‘Египет есть страна сумрака и неподвижности’, ‘закостенелых каст’ — вот представление, которое мы усваиваем из учебников и которое ничем не рассеивается потом: римлянин Ювенал уже находит эту страну ‘низкою’, так как в ней люди ‘поклоняются животным — существам низшим себя‘. В не очень талантливом романе Эберса ‘Серапеум’ мы читаем сцену, как был разрушен храм этого имени римскими воинами, в присутствии христианских священников, ‘мир не устоит, если разрушится храм’, — предостерегали и волновались ‘жрецы’, уже видя придвинутыми стенобитные машины. Больше они ничего не умели объяснить. Но машины приведены были в действие, и стены повалились. Христианский воин поднялся по лестнице к статуе, толпа ‘язычников’ замерла в ужасе. Он поднял топор — и каменная голова ‘бога’ свалилась к ногам испуганных почитателей. Повалились руки, плечи, веревкою стянули туловище. Толпа, на миг изумленная, разошлась спокойнее. Храм был не в городе, но в стороне. Окрест стояли живые пальмы: они не содрогались и не пугались. Прошли тысячелетия. Туловище идола, разломанное в камни, позднее измельчилось в песок. Ветер поднял гранитную пыль и разнес. На месте тех пальм, из их семени росли уже другие, теперь растет и их десятое поколение, через тысячу лет будет расти двадцатое. ‘Храм Сераписа возможно ли разрушить?..’
В 93 году у Николаевского моста, в Петербурге, впервые я увидел настоящих египетских сфинксов. ‘Из древнего города Фив, поставленные повелением ныне царствующего Государя’, — как говорила на них надпись. Они стали уличным украшением, — подробностью около ‘гранита’, в который ‘оделась Нева’. Самая коротенькая река в мире течет мимо их, как три тысячи лет назад текла самая длинная, и город самый новый из европейских шумит около обитателей самого ветхого в истории города. Однако все эти мысли-сопоставления пришли мне на ум гораздо позднее: при первом же разглядывании меня остановило удивительное выражение лица сфинксов. Как это может проверить наблюдением всякий, — это суть молодые лица с необыкновенно веселым выражением, которое я не мог бы определить выше и лучше, как известною поговоркою: ‘Хочется прыснуть со смеху’. Я долго, внимательно, пытливо в них всматривался, и так как позднее мне случилось два года ежедневно ездить мимо них, то я не могу думать, чтобы обманулся во впечатлении: это были самые веселые и живые из встреченных мною в Петербурге действительно, казалось бы, живых лиц!.. От впечатления веселого, улыбающегося лица я позднее стал переходить к другим их линиям: сложение спины и состав бедер — удивительны по силе и правде. Это как бы фигуры из ‘Войны и мира’ Толстого, перед коими остальные памятники Петербурга (выключая статую Фальконета — Петра) есть то же, что перед жизненными созданиями гениального художника забытые мною лица из одного, в детстве прочитанного рассказа, от которого я запомнил только заглавие: ‘Яшка — красная рубашка’. Долго я приписывал это ‘стилю’. ‘Мы не имеем художества, потому что мы эклектики в истории: сфинксы эти суть подробность культуры, и, как все культурное, они осмысленны и живы’. Больше ничего мне не казалось. Но удивительное влечение к их фигурам и почти волнение при созерцании меня никогда не оставляло и сохраняется до сих пор.

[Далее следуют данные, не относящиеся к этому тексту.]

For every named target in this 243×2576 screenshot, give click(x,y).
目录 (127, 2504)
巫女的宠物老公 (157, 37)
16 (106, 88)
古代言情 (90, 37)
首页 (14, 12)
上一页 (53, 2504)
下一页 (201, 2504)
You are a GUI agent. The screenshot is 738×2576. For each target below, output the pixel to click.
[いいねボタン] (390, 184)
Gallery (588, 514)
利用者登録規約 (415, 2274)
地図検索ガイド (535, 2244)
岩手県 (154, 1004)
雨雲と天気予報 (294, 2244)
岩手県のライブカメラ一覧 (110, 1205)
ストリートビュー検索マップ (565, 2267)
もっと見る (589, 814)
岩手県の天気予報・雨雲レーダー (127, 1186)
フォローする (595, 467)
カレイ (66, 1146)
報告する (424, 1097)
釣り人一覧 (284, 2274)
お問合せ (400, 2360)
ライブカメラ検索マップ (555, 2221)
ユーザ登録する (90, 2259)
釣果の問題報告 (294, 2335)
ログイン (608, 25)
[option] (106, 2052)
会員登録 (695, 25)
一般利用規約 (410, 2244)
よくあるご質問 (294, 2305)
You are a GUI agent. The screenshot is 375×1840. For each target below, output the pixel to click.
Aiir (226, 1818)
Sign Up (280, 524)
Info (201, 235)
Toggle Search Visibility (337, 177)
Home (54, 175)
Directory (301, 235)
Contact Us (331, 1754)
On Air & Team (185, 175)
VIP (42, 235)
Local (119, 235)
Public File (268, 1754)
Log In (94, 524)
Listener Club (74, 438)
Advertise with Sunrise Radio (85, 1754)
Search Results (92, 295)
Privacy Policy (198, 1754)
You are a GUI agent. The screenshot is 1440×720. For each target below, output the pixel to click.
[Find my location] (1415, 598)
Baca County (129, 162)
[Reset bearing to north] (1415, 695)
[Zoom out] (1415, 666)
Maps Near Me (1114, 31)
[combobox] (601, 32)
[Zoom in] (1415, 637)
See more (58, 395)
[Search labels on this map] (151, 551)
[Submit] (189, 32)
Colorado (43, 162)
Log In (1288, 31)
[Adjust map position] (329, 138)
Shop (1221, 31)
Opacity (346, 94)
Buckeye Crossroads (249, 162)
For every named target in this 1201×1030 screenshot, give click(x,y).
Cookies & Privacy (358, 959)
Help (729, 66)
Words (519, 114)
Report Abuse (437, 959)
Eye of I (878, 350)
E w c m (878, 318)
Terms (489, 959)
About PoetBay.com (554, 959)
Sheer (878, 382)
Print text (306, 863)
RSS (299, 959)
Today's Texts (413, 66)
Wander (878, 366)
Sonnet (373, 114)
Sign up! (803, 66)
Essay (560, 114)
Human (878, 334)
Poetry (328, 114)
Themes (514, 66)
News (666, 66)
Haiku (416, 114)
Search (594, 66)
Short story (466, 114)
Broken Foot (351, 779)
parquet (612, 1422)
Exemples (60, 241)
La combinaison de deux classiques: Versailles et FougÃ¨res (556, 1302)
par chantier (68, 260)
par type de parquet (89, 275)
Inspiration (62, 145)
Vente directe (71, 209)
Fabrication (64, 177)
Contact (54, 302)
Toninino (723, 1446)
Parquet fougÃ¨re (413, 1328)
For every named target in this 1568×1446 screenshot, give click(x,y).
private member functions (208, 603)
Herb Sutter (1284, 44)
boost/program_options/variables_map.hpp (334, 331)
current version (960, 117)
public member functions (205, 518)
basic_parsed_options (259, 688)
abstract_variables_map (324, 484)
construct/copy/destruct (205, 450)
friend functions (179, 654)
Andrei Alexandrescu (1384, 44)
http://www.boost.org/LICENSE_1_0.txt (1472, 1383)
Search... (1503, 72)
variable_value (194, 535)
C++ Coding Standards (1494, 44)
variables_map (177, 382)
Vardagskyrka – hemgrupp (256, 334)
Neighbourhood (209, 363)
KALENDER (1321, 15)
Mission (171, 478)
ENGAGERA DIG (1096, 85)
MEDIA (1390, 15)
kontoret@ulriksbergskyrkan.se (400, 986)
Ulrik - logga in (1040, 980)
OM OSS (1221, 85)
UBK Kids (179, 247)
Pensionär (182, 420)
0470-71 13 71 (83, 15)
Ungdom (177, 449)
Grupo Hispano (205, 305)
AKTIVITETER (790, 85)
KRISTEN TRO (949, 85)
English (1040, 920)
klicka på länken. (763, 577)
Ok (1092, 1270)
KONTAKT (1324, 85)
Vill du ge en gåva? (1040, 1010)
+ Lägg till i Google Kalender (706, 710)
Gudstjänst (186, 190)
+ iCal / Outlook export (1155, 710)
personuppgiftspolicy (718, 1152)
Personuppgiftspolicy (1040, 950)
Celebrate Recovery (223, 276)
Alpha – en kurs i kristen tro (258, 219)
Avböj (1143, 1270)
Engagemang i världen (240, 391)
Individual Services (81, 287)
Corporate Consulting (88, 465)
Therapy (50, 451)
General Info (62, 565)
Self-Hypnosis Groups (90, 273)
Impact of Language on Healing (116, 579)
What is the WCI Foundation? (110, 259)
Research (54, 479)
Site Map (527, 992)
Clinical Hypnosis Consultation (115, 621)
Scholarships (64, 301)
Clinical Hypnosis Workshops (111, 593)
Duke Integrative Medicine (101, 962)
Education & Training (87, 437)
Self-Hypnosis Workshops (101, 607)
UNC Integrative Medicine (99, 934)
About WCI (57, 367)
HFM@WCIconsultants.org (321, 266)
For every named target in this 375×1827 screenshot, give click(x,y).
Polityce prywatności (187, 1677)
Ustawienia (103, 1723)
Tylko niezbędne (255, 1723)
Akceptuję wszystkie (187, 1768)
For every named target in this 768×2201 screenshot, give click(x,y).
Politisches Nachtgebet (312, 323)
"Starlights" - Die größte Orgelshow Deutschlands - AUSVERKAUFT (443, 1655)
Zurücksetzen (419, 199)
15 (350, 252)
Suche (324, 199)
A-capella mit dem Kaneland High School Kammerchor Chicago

В один из свободных дней или, точнее, урвав один день от службы свободе — я посетил музей ‘Императорской академии художеств’, находящийся как раз против этих сфинксов, может быть, эти последние, украшая Неву, имеют и некоторую идею, связывающую их с преддверием нового художества. В академии, между другими ее сокровищами, есть коллекция гипсовых слепков со всех отысканных до сих пор скульптурных произведений Греции и Рима. Удивление мое к сфинксам еще более возросло, когда, рассматривая эти слепки (понятно, очень точные), я никак не мог пробудить в себе и доли того живого, почти физиологического волнения, которое само собою и с первого же взгляда пробудили во мне они. Как и петербургские памятники, — но только, конечно, несравненно более изящные, они лишены были этого: ‘прыснуть со смеху’, т.е. они были изящны и мертвы. Всякий, кто захотел бы проверить мое впечатление, может легко это сделать, и особенно всмотревшись в аналогичные части фигур. В лицах греков, даже молодых, есть собственно молодость очертания, но не молодость оживления, в них нет разлитой улыбки, — улыбки не губ одних и не рта, а щек, лба, всего цельного выражения, над которым, кажется, не проходило никогда ни одного облака.
Дальше, вечно чуждый тени,
Моет желтый Нил… —
как почему-то угадал Лермонтов. Без-‘тенность’, ‘неомраченность’ есть удивительнейшая и специфическая особенность сфинксов! Но меня, при осмотре академической галереи, поразили сейчас же не эти части. В галерее есть несколько ‘конных’ изображений, так называемых ‘центавров’. Кажется, по мысли греков, они выражают собою силу: это что-то ‘человеческое’, возросшее в ‘лошадиное’, с сохранением по крайней мере части и человеческой красоты. Мощное и окончательное, сверхгранное завершение ‘Геракла, опирающегося на палицу’ (мускулатура). Для меня в этих гипсах-центаврах была сомнительна красота, но в чем я не мог обмануться, хорошо запомнив сфинксов и как бы туманясь ими, как видениями, это — что в крупе и бедрах центавров не было вовсе выражения той силы, переходящей в легкость, силы — для которой все легко, которое выражено в могуче приподнятых лядвеях сфинксов, в спокойно-уверенном положении лап, в смелом, идущем кверху концом, сгибе сжатого, крепкого хвоста. Сфинкс хочет (или может) встать, греческие изображения спят вечным сном. Чуть-чуть они показались мне сонны, как и жители Петербурга (живые). Волнение, которое я не могу иначе передать, как волнение жизни, переливающейся волны жизни, еще более во мне укрепилось к сразу понравившимся фигурам. Это много позднее я прочел, нарочно достав роман Эберса, выражение: ‘Храм Сераписа невозможно разрушить’, — и чуть-чуть, тою же улыбкою сфинксов ‘прыснуть со смеху хочется’, улыбнулся этому восклицанию сам. Удивительно, что жрецы ничего не могли объяснить более, понятнее разрушителям.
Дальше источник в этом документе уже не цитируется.